__YOUR ASSIGNMENT__: Search the data below for the string "computer" and copy all lines where it shows up.

[Dataset excerpts]
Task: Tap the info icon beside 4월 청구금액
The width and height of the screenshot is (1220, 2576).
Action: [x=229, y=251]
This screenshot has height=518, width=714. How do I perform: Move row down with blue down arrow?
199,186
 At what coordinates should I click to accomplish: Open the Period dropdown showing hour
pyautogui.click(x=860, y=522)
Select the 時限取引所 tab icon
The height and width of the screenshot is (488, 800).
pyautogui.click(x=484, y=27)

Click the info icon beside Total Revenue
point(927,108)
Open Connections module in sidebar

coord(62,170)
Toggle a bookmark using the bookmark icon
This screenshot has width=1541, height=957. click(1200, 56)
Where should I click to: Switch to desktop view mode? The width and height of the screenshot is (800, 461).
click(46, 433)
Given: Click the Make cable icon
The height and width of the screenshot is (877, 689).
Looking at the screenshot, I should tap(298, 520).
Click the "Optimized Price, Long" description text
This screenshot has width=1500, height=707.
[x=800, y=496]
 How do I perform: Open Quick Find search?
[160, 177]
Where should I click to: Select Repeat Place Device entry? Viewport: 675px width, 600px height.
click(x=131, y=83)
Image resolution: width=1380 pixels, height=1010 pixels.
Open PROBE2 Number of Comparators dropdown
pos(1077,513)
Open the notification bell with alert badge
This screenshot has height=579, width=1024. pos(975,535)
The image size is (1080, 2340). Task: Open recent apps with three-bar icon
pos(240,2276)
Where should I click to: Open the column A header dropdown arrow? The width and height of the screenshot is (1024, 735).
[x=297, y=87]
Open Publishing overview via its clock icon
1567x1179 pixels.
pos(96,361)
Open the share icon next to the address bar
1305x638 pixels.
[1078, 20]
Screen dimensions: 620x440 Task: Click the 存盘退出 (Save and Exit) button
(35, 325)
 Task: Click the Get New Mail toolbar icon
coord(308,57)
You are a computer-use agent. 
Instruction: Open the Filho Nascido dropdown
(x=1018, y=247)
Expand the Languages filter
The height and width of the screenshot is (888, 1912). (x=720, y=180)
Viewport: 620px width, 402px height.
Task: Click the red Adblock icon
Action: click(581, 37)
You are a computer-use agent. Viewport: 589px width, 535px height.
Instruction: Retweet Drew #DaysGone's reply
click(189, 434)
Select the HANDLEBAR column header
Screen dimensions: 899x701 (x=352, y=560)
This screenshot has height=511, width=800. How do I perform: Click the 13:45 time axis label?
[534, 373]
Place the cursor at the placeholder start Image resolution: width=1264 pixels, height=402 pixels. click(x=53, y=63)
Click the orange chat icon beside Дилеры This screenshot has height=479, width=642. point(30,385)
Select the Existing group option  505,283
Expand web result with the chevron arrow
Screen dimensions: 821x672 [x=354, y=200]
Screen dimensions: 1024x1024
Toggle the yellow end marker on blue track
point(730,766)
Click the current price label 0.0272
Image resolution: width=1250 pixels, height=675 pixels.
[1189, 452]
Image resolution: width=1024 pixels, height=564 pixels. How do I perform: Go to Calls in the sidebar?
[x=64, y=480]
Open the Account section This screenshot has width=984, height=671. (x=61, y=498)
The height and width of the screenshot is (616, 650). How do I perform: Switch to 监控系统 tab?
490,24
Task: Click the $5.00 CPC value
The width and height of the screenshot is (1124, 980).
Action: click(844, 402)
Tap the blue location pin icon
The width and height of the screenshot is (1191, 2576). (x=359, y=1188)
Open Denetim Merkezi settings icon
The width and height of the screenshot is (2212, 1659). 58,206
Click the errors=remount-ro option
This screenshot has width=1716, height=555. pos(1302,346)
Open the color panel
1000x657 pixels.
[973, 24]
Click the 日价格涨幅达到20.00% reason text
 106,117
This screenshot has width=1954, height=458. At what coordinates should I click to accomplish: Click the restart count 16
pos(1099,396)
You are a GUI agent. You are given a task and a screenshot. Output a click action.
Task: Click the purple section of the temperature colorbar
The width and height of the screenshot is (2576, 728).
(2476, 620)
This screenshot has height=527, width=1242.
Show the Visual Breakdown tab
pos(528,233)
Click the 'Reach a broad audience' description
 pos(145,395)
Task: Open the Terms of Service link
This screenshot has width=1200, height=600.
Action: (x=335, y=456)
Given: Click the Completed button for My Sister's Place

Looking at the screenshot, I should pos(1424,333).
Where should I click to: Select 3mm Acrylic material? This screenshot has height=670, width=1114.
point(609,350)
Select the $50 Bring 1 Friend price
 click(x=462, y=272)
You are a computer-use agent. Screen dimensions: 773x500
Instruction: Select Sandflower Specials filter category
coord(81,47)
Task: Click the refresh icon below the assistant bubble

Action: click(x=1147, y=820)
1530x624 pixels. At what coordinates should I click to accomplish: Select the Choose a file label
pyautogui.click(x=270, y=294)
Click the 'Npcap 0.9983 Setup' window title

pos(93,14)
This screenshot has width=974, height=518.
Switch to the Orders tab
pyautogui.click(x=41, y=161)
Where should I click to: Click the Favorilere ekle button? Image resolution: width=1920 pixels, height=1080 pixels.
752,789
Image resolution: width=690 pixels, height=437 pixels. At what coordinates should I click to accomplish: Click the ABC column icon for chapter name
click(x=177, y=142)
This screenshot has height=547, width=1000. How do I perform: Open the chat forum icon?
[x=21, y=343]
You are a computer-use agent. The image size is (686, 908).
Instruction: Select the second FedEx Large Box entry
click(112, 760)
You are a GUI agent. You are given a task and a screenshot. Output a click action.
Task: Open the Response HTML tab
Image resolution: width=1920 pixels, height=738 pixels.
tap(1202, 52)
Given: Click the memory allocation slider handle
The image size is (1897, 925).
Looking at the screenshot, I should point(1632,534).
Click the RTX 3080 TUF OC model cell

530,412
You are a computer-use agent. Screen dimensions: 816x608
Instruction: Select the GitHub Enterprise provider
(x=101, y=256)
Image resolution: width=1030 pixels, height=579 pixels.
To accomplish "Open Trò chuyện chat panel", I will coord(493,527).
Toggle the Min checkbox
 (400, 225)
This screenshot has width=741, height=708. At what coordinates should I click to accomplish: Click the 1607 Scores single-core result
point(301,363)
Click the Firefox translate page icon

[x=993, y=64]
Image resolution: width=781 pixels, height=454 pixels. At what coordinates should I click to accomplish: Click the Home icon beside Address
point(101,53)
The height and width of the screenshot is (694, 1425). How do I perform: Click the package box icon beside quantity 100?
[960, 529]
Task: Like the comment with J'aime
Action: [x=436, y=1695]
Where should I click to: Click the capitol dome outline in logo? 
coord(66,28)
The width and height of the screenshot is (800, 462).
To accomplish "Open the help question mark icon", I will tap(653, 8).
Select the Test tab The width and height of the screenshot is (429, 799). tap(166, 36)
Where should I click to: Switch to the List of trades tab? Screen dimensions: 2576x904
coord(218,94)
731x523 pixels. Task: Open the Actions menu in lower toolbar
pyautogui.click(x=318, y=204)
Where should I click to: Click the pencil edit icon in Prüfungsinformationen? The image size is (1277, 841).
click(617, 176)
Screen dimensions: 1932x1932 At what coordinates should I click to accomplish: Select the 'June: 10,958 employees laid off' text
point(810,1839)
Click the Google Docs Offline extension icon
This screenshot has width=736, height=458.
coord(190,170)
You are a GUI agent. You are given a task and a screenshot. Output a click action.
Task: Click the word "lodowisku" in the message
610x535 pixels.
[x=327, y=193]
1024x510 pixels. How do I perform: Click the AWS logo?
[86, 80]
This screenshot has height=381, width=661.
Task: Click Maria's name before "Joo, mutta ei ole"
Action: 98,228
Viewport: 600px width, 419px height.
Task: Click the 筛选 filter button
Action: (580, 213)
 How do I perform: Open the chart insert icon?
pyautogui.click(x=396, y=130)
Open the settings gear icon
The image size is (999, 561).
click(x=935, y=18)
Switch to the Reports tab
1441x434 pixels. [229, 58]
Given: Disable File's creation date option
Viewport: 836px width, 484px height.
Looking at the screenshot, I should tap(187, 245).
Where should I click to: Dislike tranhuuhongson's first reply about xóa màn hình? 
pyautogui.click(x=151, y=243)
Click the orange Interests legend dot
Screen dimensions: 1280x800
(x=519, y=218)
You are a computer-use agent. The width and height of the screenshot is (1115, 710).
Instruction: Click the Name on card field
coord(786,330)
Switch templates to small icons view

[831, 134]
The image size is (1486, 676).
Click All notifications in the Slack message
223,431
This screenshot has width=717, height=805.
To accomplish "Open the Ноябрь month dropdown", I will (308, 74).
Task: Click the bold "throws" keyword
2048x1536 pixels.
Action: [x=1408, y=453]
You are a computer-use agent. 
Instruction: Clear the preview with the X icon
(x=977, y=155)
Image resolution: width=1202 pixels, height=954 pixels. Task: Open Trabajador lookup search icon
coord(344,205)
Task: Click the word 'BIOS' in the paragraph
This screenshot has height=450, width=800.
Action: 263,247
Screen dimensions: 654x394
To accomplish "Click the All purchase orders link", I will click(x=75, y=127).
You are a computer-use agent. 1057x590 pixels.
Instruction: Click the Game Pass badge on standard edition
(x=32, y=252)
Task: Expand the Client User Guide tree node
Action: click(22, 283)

__RESPONSE AREA__:
You are a computer-use agent. 
You are a computer-use agent. Viewport: 589px width, 535px height.
You are a computer-use agent. Screen dimensions: 773x500
You are a computer-use agent. The image size is (686, 908).
You are a computer-use agent. Screen dimensions: 816x608
You are a computer-use agent. The width and height of the screenshot is (1115, 710).
You are a computer-use agent. 
You are a computer-use agent. 1057x590 pixels.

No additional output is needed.